Professional Wealth Managementt

By PWM Editor

Roxane McMeeken reports on the findings of Merrill Lynch’s latest research into the private banking market. UBS and Credit Suisse are Europe’s strongest private banks, according to the latest fundamental equity research from Merrill Lynch. Both have delivered much-improved first quarter results. Jacques-Henri Gaulard, analyst and author of a new report on private banking, said UBS was likely to benefit from its “all encompassing strategy”. The bank’s trump cards include the fact it has the “the best offshore franchise”, a firm foothold in the US market thanks to subsidiary PaineWebber, and an “astute development strategy in onshore Europe,” said Mr Gaulard. Credit Suisse, meanwhile, stands to benefit from its “more aggressive management, strong product innovation and a European presence now fully refocused on pure private banking”. Merrill has branded the shares of both banks a “buy”. This is based on an analysis of Europe’s private banking industry that has concluded that those players which combine onshore and offshore operations have the edge over those that focus on one or the other. Mr Gaulard said: “Diversified players benefit from the higher and more stable margins of the offshore market, while they can secure good asset growth thanks to their onshore exposure. Pure players will likely face margin or growth pressure.” The report added that Europe’s private banking market is now mature.
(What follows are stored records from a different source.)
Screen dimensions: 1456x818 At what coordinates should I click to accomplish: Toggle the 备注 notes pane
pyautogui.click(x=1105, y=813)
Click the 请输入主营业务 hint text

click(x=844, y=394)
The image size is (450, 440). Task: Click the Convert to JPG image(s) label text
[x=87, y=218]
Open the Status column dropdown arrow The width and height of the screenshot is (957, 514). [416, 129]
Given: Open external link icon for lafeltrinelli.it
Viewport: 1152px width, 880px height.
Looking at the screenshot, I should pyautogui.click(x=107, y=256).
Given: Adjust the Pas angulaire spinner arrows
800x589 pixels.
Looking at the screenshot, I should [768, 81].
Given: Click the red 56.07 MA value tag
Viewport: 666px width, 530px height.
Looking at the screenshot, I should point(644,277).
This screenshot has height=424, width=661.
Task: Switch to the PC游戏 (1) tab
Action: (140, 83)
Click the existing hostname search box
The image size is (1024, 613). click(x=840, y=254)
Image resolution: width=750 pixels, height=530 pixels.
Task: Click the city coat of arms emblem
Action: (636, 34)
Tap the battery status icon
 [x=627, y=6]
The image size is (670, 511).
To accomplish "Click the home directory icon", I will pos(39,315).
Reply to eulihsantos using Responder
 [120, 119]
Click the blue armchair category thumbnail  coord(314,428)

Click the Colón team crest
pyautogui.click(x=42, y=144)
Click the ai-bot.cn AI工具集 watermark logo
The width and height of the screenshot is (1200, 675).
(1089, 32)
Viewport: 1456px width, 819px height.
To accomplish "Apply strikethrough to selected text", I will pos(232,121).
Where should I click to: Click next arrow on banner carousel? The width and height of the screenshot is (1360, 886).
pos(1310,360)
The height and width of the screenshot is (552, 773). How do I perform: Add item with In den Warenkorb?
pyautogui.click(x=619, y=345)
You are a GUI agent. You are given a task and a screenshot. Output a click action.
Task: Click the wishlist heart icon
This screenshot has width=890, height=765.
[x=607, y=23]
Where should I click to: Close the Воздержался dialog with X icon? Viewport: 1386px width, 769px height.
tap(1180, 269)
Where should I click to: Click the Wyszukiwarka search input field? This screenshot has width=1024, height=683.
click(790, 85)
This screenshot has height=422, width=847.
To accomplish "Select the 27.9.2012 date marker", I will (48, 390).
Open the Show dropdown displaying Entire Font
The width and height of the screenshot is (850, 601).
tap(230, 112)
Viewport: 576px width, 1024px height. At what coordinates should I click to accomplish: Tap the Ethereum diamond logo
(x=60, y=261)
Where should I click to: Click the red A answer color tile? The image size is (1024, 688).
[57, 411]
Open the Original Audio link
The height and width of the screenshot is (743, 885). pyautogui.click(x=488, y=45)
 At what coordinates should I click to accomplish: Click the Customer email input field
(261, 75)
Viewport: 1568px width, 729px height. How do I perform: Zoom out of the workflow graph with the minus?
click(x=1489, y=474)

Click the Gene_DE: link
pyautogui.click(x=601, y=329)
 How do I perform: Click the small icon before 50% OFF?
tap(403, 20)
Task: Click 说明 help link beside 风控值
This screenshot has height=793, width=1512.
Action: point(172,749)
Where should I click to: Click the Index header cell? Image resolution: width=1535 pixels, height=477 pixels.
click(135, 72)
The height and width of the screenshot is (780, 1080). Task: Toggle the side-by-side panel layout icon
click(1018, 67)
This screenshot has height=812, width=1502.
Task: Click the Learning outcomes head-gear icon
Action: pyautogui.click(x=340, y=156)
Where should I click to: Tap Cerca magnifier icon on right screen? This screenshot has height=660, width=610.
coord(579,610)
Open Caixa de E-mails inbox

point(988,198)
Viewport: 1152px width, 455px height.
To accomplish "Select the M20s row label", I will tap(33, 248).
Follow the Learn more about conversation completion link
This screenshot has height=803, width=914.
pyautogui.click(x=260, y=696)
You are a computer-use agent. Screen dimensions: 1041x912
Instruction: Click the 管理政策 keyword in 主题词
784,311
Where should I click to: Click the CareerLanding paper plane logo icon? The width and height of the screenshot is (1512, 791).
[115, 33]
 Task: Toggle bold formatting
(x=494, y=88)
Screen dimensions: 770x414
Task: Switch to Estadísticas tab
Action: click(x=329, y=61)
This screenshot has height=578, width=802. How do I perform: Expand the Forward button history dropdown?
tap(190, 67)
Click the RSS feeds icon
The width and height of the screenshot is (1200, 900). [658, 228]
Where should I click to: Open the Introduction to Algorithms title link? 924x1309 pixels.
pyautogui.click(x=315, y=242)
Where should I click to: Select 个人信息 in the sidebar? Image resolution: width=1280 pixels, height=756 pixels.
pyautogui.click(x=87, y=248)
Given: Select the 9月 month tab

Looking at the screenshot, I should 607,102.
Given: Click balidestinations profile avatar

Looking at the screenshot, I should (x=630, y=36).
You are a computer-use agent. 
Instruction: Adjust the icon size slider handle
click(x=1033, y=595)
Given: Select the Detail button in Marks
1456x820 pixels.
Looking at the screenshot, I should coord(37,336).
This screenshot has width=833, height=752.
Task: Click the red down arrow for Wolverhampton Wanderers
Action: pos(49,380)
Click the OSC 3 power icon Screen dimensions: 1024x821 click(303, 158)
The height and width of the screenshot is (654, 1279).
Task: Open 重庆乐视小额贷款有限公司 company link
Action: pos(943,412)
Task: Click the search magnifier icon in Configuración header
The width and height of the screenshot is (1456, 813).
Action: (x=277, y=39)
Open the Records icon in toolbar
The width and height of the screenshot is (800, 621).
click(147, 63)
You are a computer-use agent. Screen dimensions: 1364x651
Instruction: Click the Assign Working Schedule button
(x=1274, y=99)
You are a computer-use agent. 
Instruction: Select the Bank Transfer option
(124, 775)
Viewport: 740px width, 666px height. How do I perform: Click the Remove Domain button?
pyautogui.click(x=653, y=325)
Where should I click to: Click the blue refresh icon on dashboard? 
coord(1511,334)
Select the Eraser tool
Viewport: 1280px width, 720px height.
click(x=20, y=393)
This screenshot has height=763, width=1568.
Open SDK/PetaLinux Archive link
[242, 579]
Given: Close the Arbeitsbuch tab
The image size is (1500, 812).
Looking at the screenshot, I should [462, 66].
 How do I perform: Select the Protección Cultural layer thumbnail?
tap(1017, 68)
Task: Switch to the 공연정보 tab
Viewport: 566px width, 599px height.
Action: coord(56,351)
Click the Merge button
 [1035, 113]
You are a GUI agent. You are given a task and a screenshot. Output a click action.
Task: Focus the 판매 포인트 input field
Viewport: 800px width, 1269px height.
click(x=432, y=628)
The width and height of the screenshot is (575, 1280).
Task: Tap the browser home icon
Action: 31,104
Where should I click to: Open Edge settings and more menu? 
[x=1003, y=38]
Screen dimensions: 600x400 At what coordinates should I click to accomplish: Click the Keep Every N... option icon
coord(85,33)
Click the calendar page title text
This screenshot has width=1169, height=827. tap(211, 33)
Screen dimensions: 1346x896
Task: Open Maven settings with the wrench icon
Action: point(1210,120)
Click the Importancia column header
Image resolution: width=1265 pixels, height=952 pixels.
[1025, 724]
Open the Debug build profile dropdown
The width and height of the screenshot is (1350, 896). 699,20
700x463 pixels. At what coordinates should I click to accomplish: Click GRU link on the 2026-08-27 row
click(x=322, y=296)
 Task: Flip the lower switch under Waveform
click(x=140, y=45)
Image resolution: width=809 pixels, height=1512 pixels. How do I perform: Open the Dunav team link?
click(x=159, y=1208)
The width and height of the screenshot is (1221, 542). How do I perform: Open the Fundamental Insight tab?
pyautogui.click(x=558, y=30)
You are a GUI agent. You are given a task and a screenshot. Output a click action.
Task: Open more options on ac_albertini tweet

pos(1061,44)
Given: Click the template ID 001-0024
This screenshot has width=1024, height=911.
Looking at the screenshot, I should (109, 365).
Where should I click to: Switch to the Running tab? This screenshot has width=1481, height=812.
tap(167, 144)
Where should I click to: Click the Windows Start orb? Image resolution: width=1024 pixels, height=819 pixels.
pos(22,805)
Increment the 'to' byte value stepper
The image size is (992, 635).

The worldwide high net worth (HNW) market is currently worth around E24,000bn, with Europe accounting for one third. The US has a smaller portion – one quarter, according to Merrill. Contrary to common perception, Merrill’s analysts believe that offshore assets will continue to represent a significant chunk of the HNW market. They expect the figure to be 31 per cent globally in 2005. Mr Gaulard said: “As long as there is economic and political uncertainty worldwide, the offshore market will continue to thrive.” Merrill expects the global HNW market to grow by 6 per cent over the next five years. However, the analysts are more cautious about the shorter term, predicting a three-year growth rate of 4.4 per cent.